Michael Gove announced the plans today, saying he hoped they would help to resolve issues between the UK and devolved governments and strengthen the power of the United Kingdom.

However critics have questioned how the new structure is any different to previous arrangements, with the government yet to put a specific timescale on how often the Prime Minister will meet with the leaders of the Scottish, Welsh and Northern Irish governments.

One Whitehall source told The Herald the meetings chaired by Mr Johnson may only take place once a year.

Currently a Joint Ministerial Committee (JMC) Plenary session, which is a meeting attended by the Prime Minister and heads of devolved governments, is supposed to take place once a year however between 2002 and 2008 none were held.

The last meeting, according to records, appears to have taken place in 2018. Other meetings between high-level ministers have been held, particularly during the Brexit negotiation period.

Scottish Greens MSP Ross Greer said the new council sessions are the same as the existing ones and has questioned the validity of the announcement.

He said: "The Scottish Tories are revolting, and it now looks like they themselves are tired of being led by an unaccountable Westminster elite who don’t give two hoots about Scotland.

“The Prime Minister’s proposed solution to this mess is to reinvent a ‘council of devolved nations’ which already exists.

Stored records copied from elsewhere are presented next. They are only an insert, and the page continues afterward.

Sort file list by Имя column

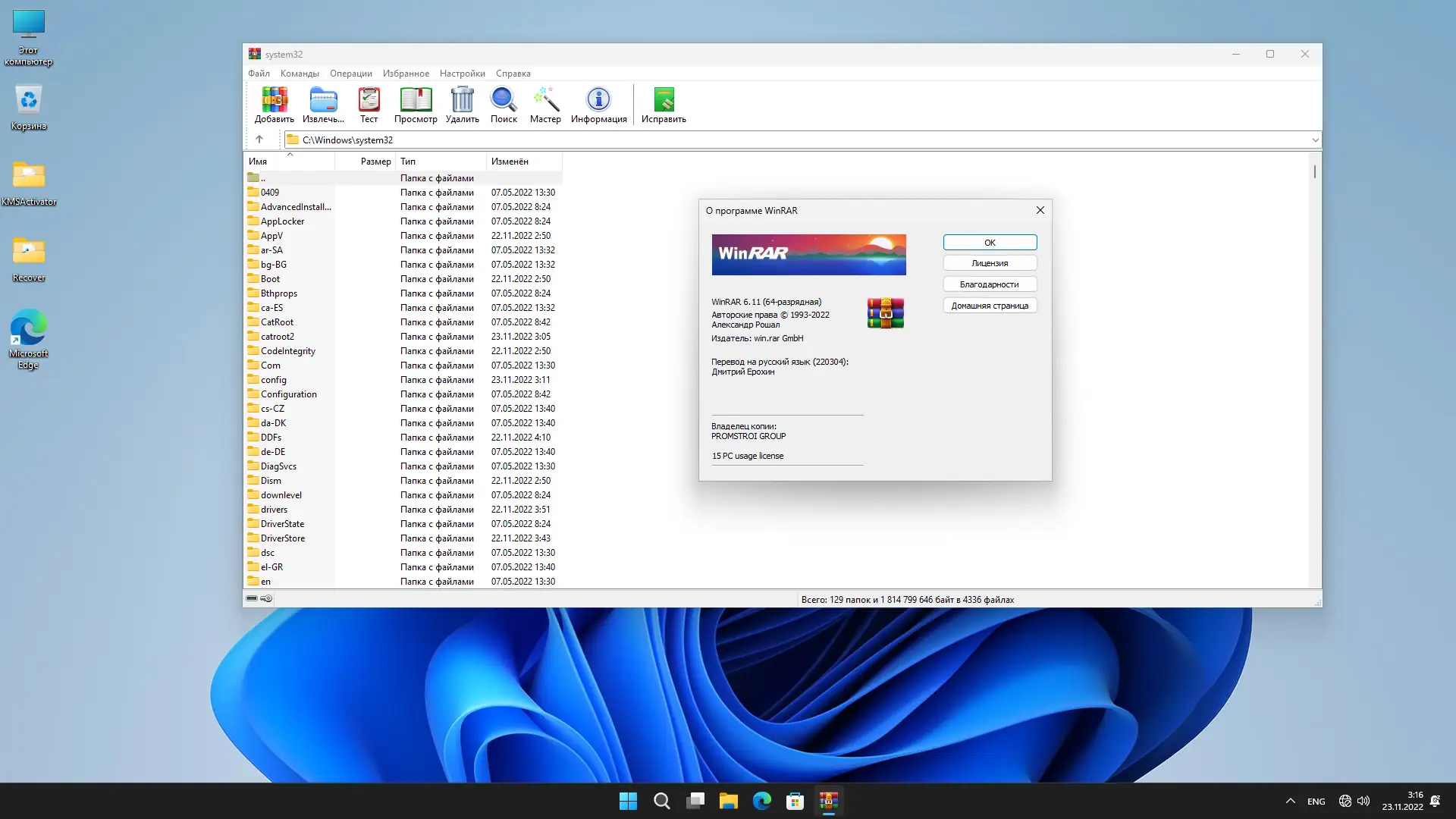[288, 162]
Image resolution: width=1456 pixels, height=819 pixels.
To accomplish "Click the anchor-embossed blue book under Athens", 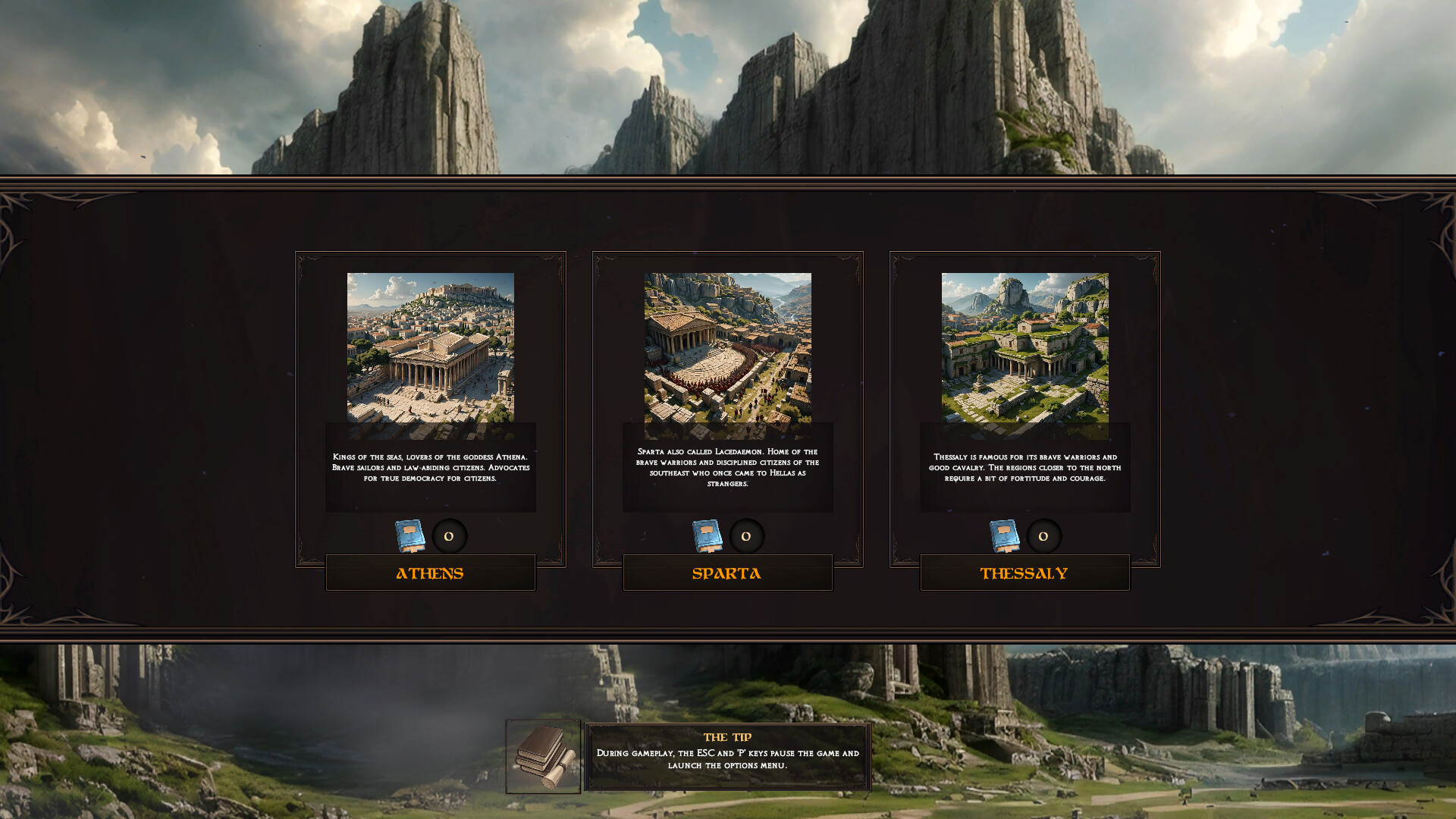I will point(410,535).
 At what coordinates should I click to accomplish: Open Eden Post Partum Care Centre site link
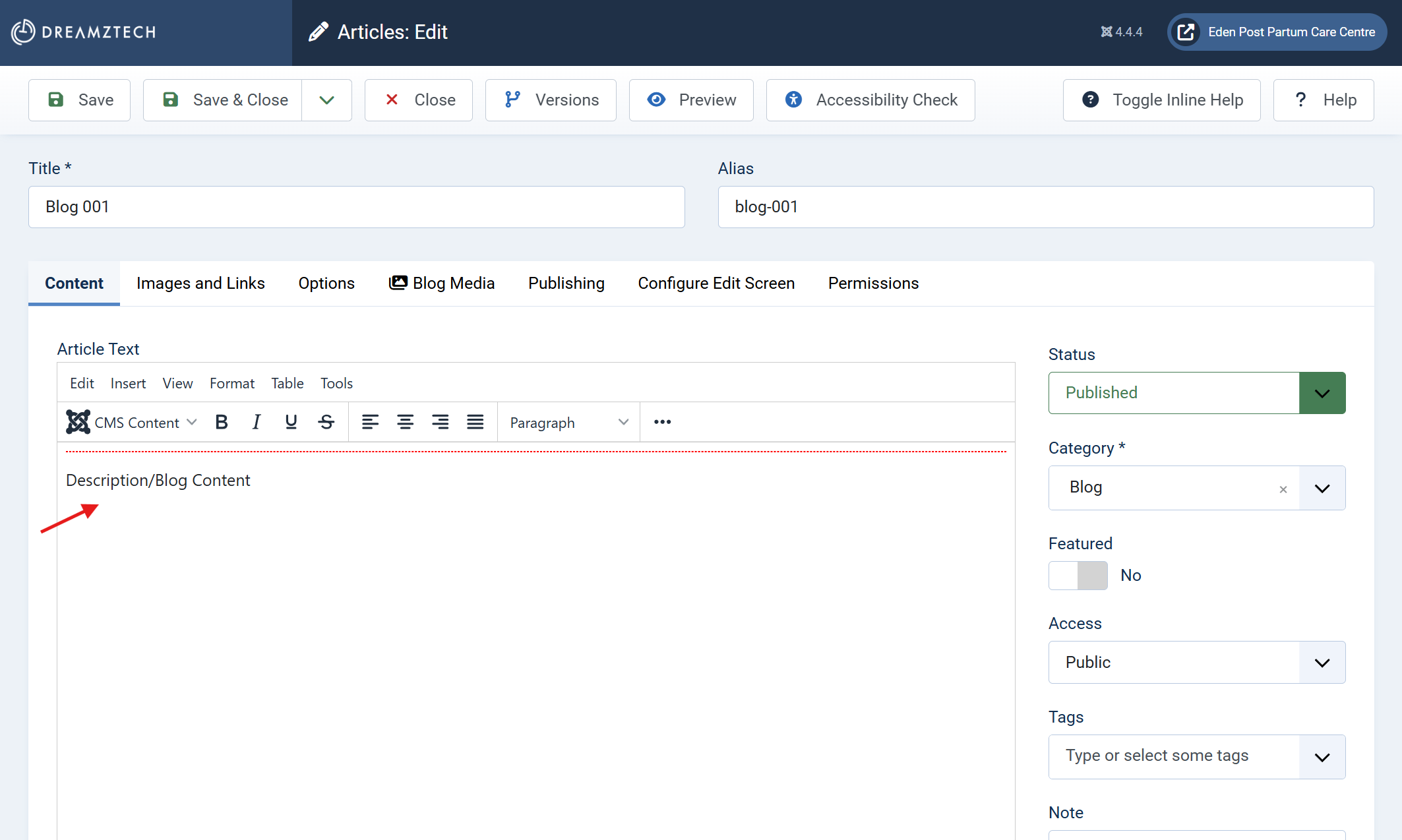[1277, 32]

"The reason you could be forgiven for forgetting it’s there is because Boris Johnson and his predecessors regularly refuse to let it meet. The JMC was in effect useless because of the contempt in which the UK Government holds Scotland, Wales and Northern Ireland. The past 24 hours prove that hasn’t changed."

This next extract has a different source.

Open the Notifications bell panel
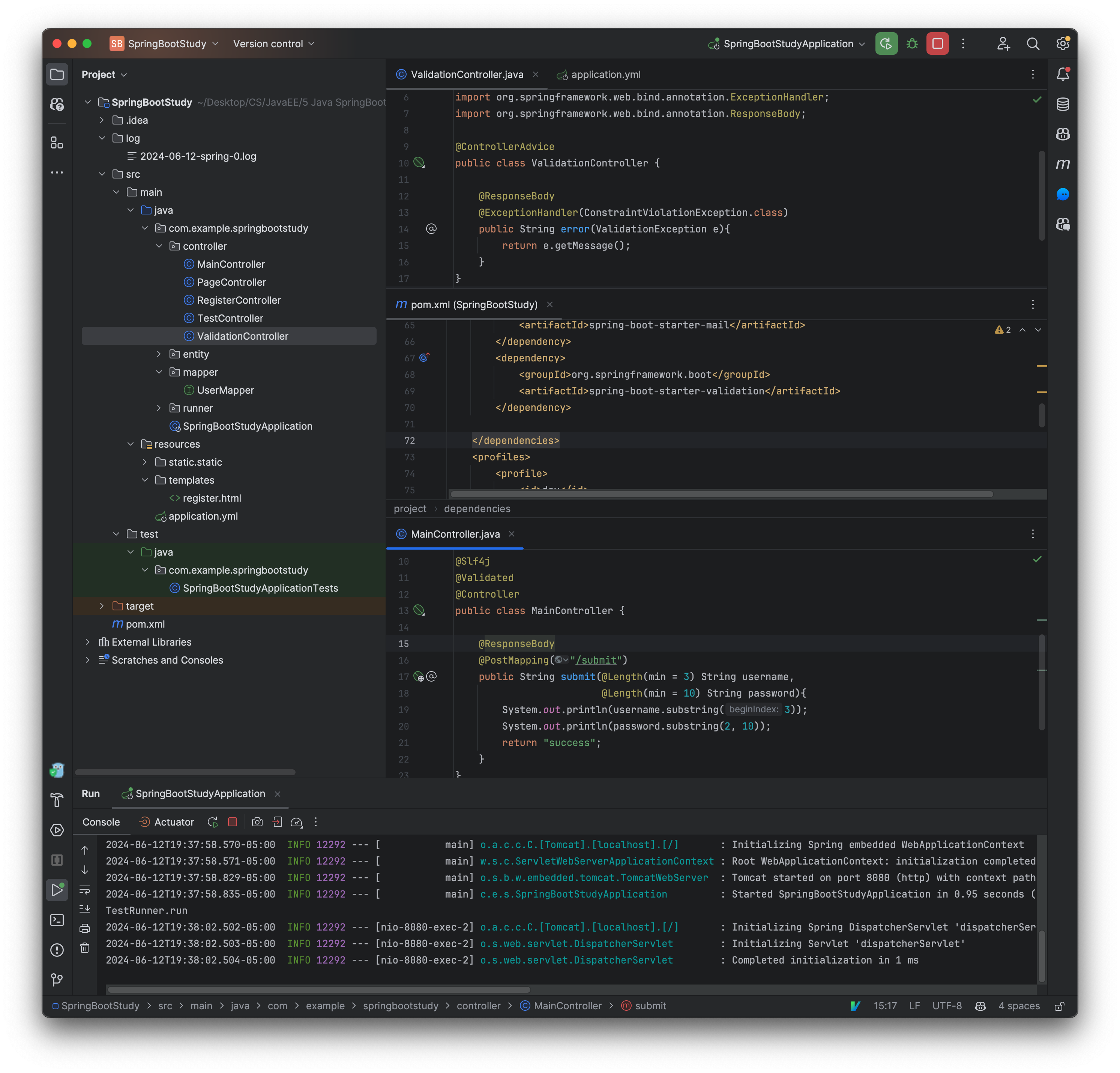Viewport: 1120px width, 1073px height. pos(1063,73)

Scottish Liberal Democrat leader Alex Cole-Hamilton was also critical of the new plan, saying it was the "bare minimum" the public would expect to have the leaders of Scotland's two governments to meet.

He explained: "The embarrassing and petty rivalry between the SNP and the Conservative party has been holding back genuine progress for far too long.

"This feels like the bare minimum that should be expected of our two governments and whoever the next Prime Minister turns out to be, they should seek to build a new relationship with devolved administrations based on mutual respect."

The new plan will involve a Prime Minister-led council, as well as ministerial sub groups which are designed to "oversee and strengthen relations between all of the UK's governments".

Issues they may discuss will be those which affect people across the country where they cover devolved and reserved policy, or shared responsibility.

A team of civil servants from all four governments will also be involved.

Scottish Secretary Alister Jack said he was confident the new council meetings would help Holyrood and Westminster work better together.

He said: “Scotland has two governments, and people want to see them continue to work together to tackle Covid and drive our recovery.

“Throughout the pandemic, the Scottish and UK governments have worked closely together, to keep people safe, protect public services, and support businesses and jobs in Scotland.

“This important agreement will build on that and help strengthen cooperation further - as we work together to deliver the priorities of people in Scotland on jobs, prosperity and economic recovery.

“It also reflects the increased powers of the Scottish Parliament since 2016 and the UK’s vote to leave the EU.”

The Prime Minister added: "When Team UK pulls together in common cause, spirit and endeavour we will always be at our very best.

“We’ve shown time and time again the combined strength we have in facing off the shared challenges before us, while also seizing the opportunities ahead for the benefit of the whole United Kingdom.

“Today’s announcements build upon that strength as we all continue to work together to deliver for the British people.”